The findings, published Tuesday in the journal Critical Care, included 250 patients with coronary artery disease who were tested for the presence of plasma ribonucleic acid, or RNA, the genetic map of the virus in Spain.

More than 30 research hospitals in the country were involved in assessing the plasma viral load of three groups of patients with varying degrees of disease during the first wave of the epidemic in Spain from March 16 to April 15, 2020.

The team found that 78 percent of critically ill patients had higher levels of viral RNA than mildly ill patients. Those who died had the highest concentrations of viral RNA in plasma, leading researchers to conclude that the presence of RNA in a patient’s blood was associated with a critical illness.
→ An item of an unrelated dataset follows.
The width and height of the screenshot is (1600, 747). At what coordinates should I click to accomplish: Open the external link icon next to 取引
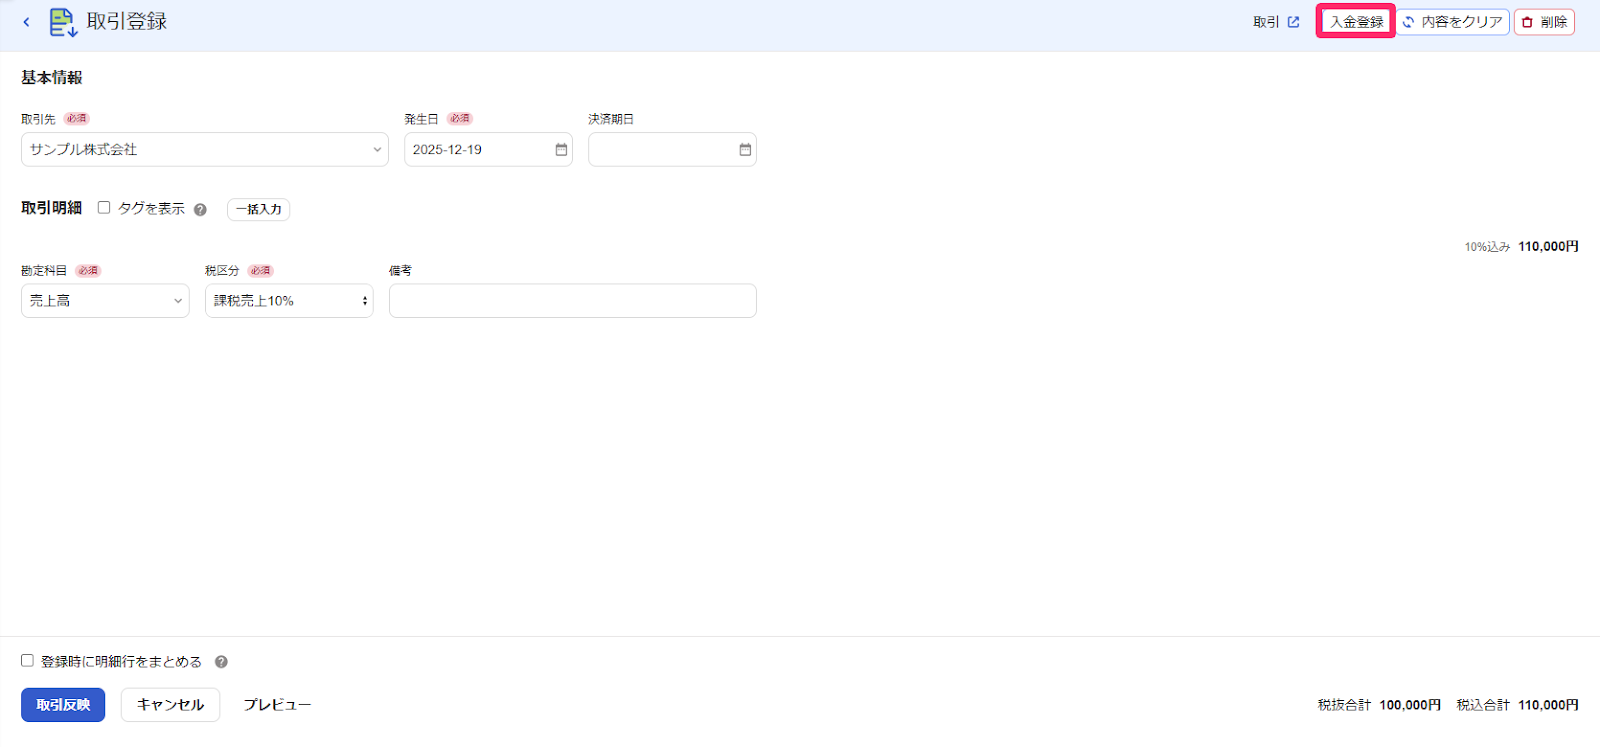point(1293,22)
Dr. Kelvin (shown on the left) says the study could help identify patients in the emergency department of busy hospitals who need urgent and intensive care, as well as people who can go home.

“There is a very reliable indicator for identifying severe Crohn’s patients who need intensive care and need to be admitted to the ICU, which helps intensive care physicians prioritize critically ill patients,” says Dr. Kelvin. Give.

Dr. Kelvin says he and his colleagues are working with a large pharmaceutical company to provide a rapid test that can take 15 minutes to determine if a positive RNA patient has the virus and what level of care he or she needs. . Such a device can be a valuable asset as the number of approved cases and continued hospitalization continues, especially in the United States.

“The number of people reporting severe illness is steadily rising,” said Dr. Theresa Tom, senior director of public health in Canada.

He added that last week, an average of 3,020 people with Covid 19 were treated in Canadian hospitals, with more than 600 receiving intensive care. Especially in recent weeks, several provinces, including Ontario and Quebec, have seen a significant increase in hospitalizations.

“The importance of this study is that it allows the patients who are most in need of ICU admissions to be identified,” says Dr. Kelvin.

On the other hand, the team also discovered that the presence of RNA is directly related to an inefficient immune response. This may prevent severe patients from being able to fight Covid 19 infection, in part due to increased levels of certain proteins.

Identifying these patients also helps identify people who can be treated with new treatments such as antibody cocktails.

“We are also trying to understand why there are viral components in the blood and how this can lead to immune system dysfunction and severe illness,” he said. We now have several clues and we hope to be able to develop new treatments to help treat severely ill patients.